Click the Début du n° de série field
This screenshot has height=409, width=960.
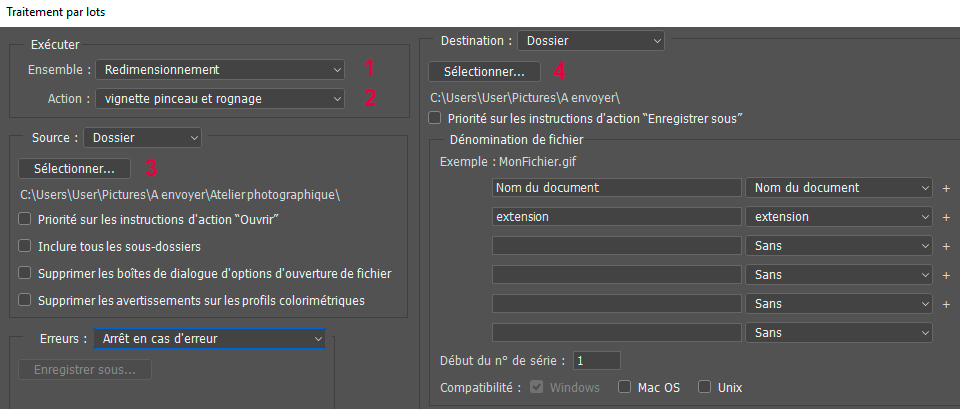pos(596,360)
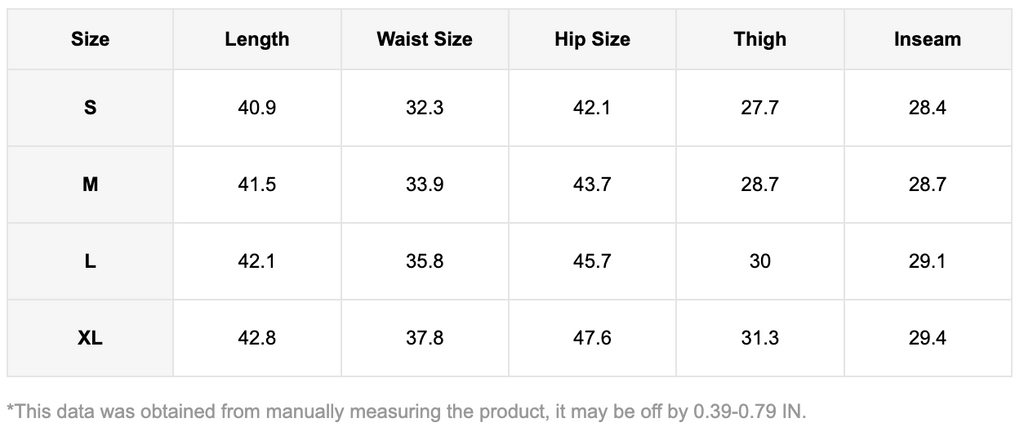Click the Length column header
The height and width of the screenshot is (436, 1024).
[257, 40]
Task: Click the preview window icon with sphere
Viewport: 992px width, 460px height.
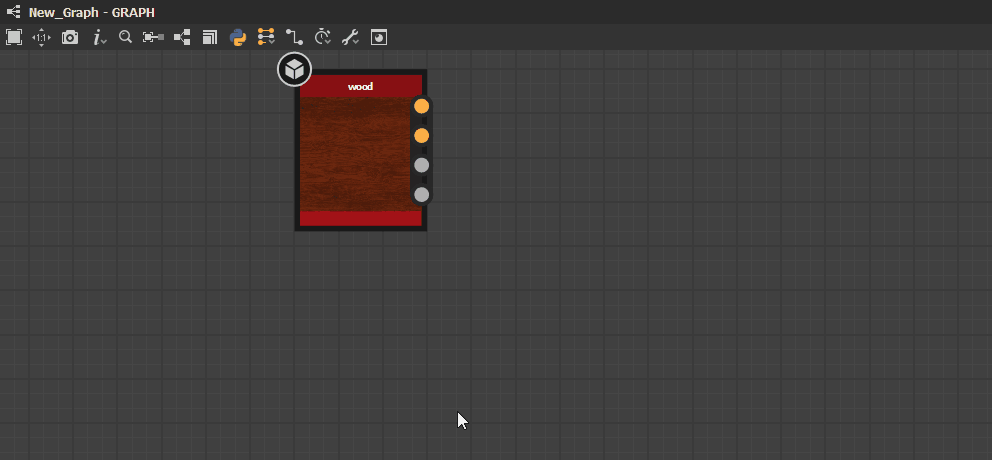Action: pos(378,37)
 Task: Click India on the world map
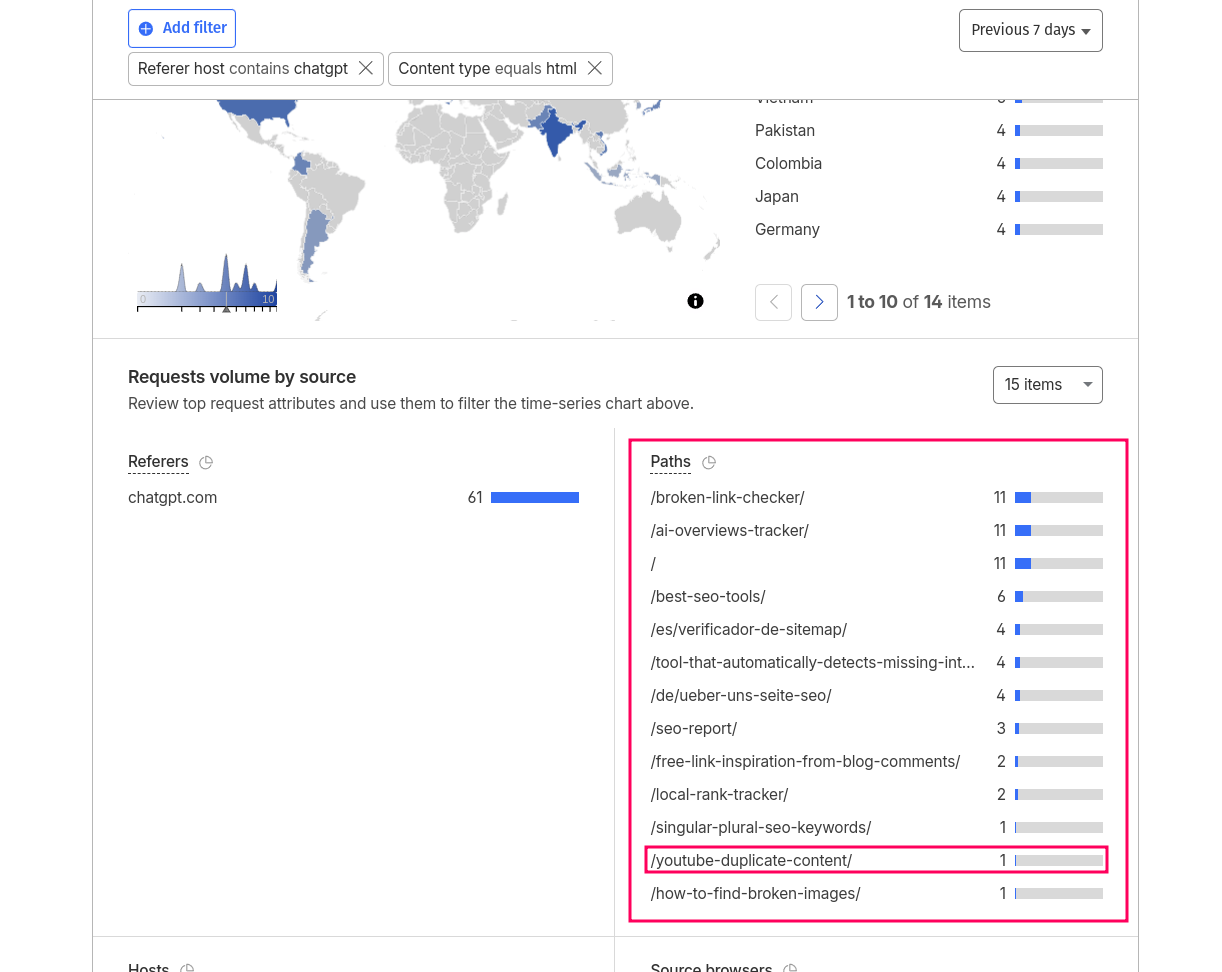(x=552, y=135)
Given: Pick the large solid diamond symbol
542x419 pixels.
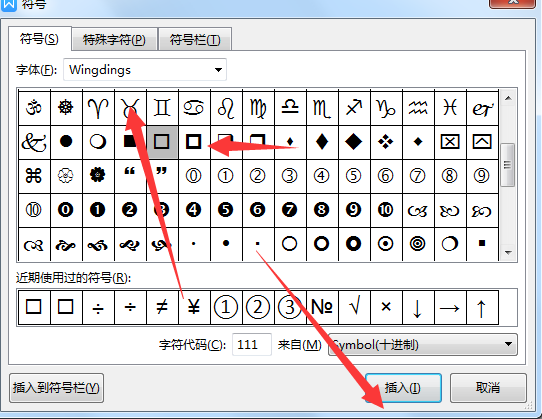Looking at the screenshot, I should (354, 142).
══════════════════════════════
(Given problem): Copy every row above word for word, leaving out the pictures.

(Result of the task):
Click the Début du n° de série field
This screenshot has height=409, width=960.
pos(596,360)
Click the Length column header
The height and width of the screenshot is (436, 1024).
[257, 40]
Task: Click the preview window icon with sphere
Viewport: 992px width, 460px height.
Action: pos(378,37)
 Task: Click India on the world map
(x=552, y=135)
Given: Pick the large solid diamond symbol
542x419 pixels.
Looking at the screenshot, I should (354, 142).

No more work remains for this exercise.